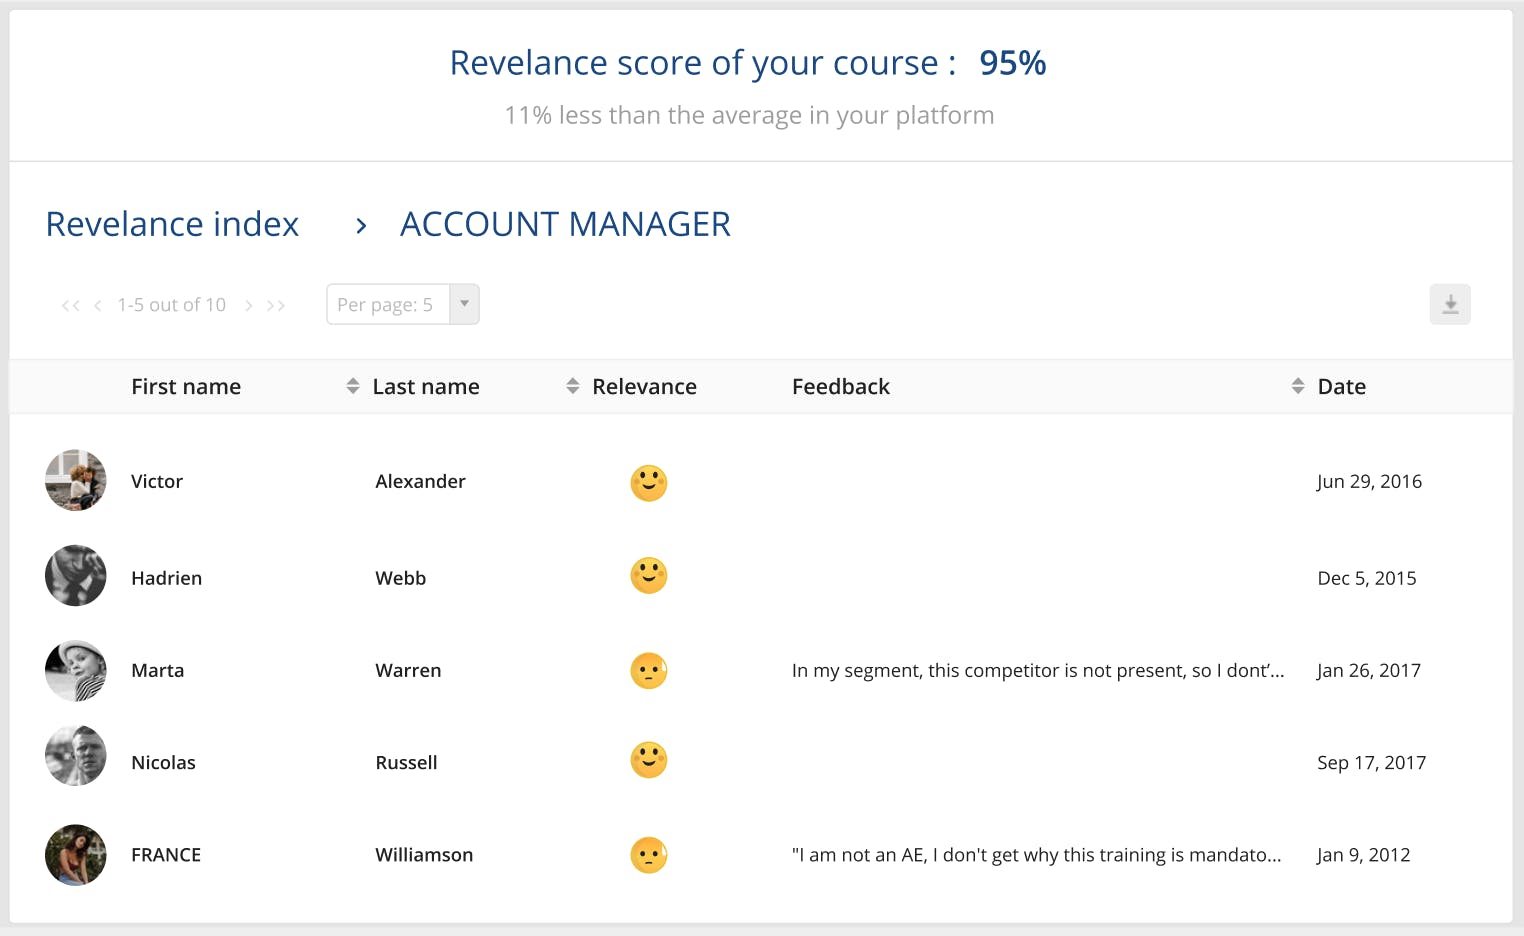Open Marta Warren's truncated feedback text
Image resolution: width=1524 pixels, height=936 pixels.
coord(1037,671)
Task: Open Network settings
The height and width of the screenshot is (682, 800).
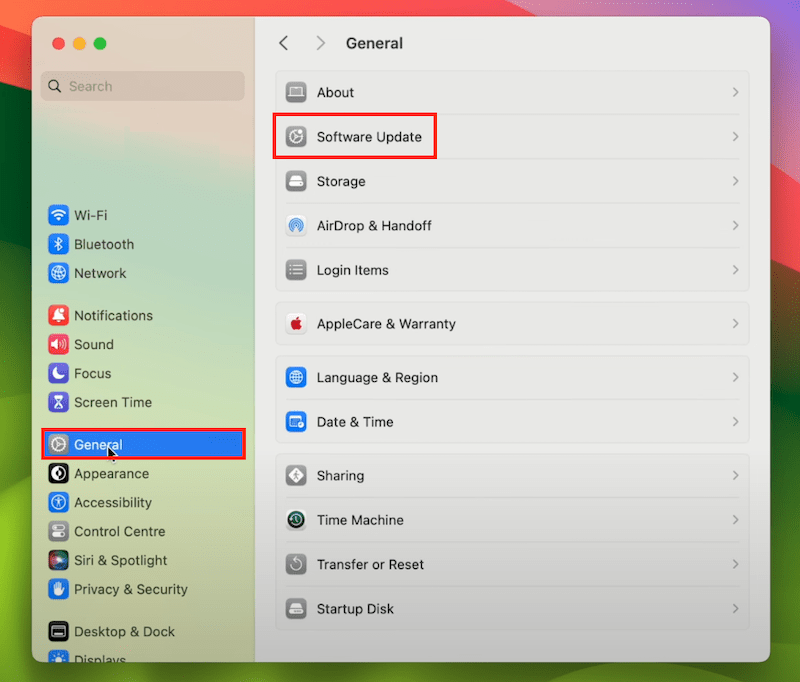Action: (59, 273)
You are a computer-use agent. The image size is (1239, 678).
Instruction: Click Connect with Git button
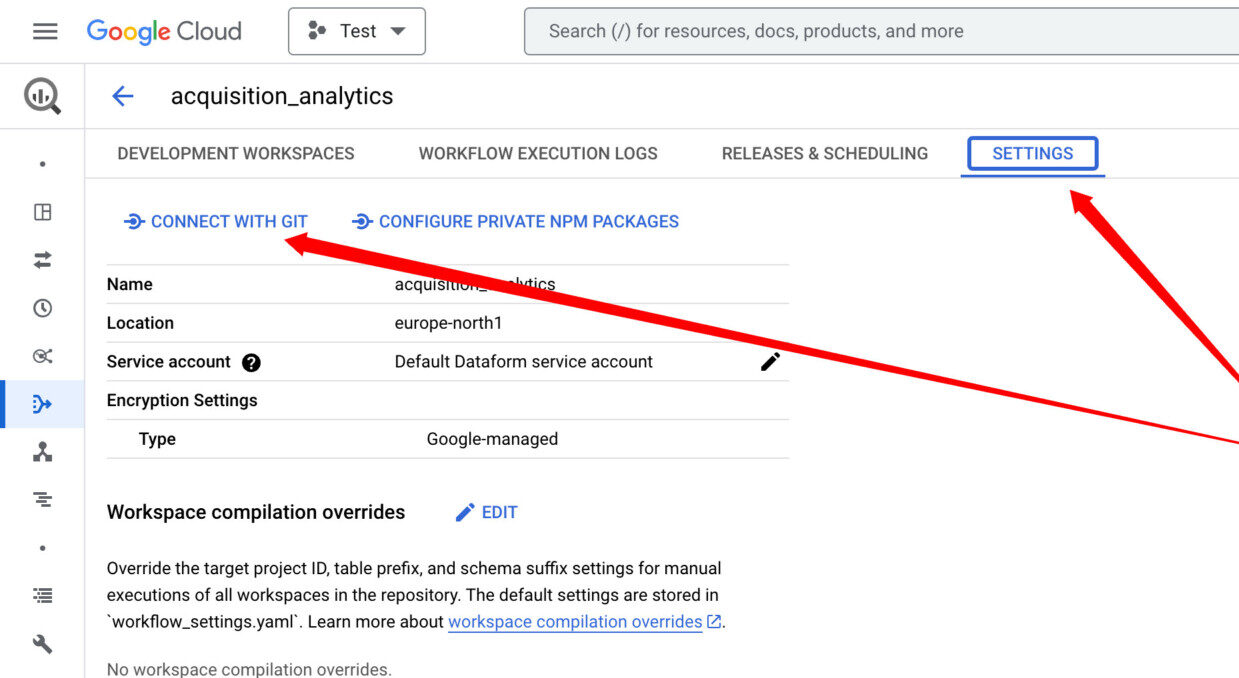[x=216, y=222]
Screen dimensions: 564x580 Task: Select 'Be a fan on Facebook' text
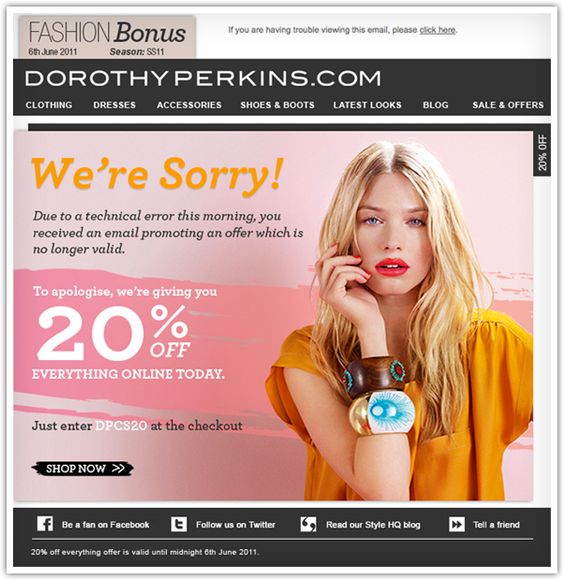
+--
Locate each line in the listing that contains the word "height" and copy those lines in full.

(Full response):
Image resolution: width=1524 pixels, height=936 pixels.
The height and width of the screenshot is (682, 800).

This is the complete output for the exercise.